Sweet & Sour Sauce 2

Continuing with the sweet & sour mini-series I seem to have going today, this is the first of two sweet and sour sauces. This is the one from Chinese Food Made Easy that goes with the original Sweet & Sour Pork recipe. It’s different from the traditional, but really light and refreshing, and goes very well with the slightly spicy crunchy coated pork. Do try this, but if you prefer the usual, orange coloured, tangy, sugary style sauce, then try this too.

I used to find it difficult to find Shaoxing rice wine, not having a good chinese supermarket nearby, but have discovered Waitrose sell one as part of their ‘Cook’s Ingredients’ range, but dry pale sherry is a perfectly fine substitute.

Recipe from Ching-He Huang’s Chinese Food Made Easy

A Bit of a Different Sweet & Sour Sauce (serves 2)
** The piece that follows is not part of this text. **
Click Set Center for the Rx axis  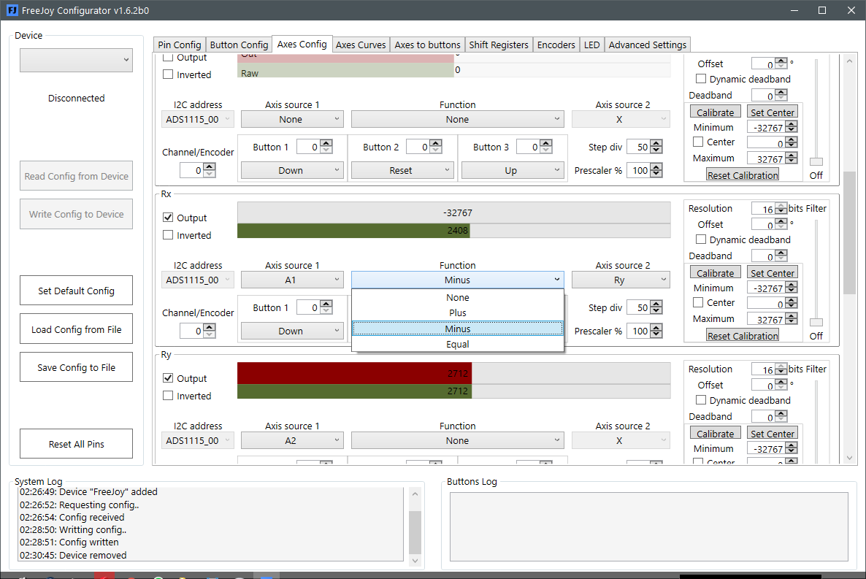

  • 125g tinned pineapple (in natural juice, not syrup)
  • 125ml pineapple juice (from the tin is fine!)
  • 3 tablespoons lime juice (freshly squeezed is best, but I have used the bottled stuff)
  • 1 tablespoon light soy sauce
  • 1 tablespoon Shaoxing rice wine (or dry sherry)
  • a pinch of ground white pepper

Put the pineapple, pineapple juice and lime juice into a blender, a blitz, but not too much, until you have a smooth-ish sauce – I like mine a little ‘pulpy’.

Transfer to a saucepan, bring to the boil and then simmer for 2 minutes or so, until the sauce reduces and thickens a little. Season to taste with the soy sauce, rice wine and pepper. Simmer for a further minute and then serve with crunchy coated pork, chicken or turkey, over egg fried rice.